2. Calm and Assertive: Remove the audience when child is out of control or reactive; when child is having a fit, wait to have a discussion until the child can be calm and in control; Make sure you’re calm and in control as well before discussion.
3. Clear Expectations: Have consistent, clear, attainable rules/expectations: Do not exasperate your child.
4. United Parenting: Work together, 2 perspectives are better than one, be flexible with one another for the best outcome for your child.
5. Provide Empathy: Empathy is not agreement; it honors your child’s spirit and rights to feel and think; it increases their confidence and creates emotional healing. Emotional intimacy with your child is one of the greatest gifts and helps child feel safe.
6. Don’t Let Fear or Former Traumas Lead:
The best parenting is objective parenting. Responsive, objective, and trusting parents set their child up for low anxiety, low level depression and confidence.
If you parent out of a place of fear, suspiciousness and are intrusive to healthy privacy of your child, if you are over-protective, and reactive due to your fears or former trauma’s, you pass your own fears, anxieties and hang ups. Get help if needed.

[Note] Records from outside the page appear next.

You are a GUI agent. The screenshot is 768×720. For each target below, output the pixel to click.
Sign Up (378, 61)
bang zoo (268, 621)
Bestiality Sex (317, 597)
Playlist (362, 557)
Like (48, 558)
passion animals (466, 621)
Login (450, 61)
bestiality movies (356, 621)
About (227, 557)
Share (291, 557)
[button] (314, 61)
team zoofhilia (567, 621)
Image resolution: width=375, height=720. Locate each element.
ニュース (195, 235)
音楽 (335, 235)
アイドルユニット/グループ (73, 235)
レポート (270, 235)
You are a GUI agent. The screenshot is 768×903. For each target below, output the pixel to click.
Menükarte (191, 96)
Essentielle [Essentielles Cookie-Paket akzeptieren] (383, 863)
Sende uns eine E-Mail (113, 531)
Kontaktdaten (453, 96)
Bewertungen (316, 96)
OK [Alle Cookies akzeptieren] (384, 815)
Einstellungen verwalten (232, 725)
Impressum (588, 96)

7. Strength-Based Parenting: Catch your child doing it right! Praise your child when they get it right rather than escalating when they get it wrong; this positive response by parents will increase the child’s desire to do things right and increase self-confidence. Always love and believe in your child: reject the behavior but always correct in love and in belief in child. Provide an age-appropriate natural consequence; example: “Son, I believe in you and always love you, but that behavior is beneath you and will hurt you or someone else; it needs a consequence. Model Strength-Based Values: show kindness and service to your child, others, respect self, child and others even when you disagree; agree to disagree. Faith-based Values: When adults and children feel hopeless, faith can carry your family your child and provide hope when there is no foreseeable hope.
8. Physical Affection: Parents, your children need physical affection in healthy ways, or they’ll search for it in unhealthy ways. Parents, provide affection to your spouse and family, never withhold love; talk things through with respect.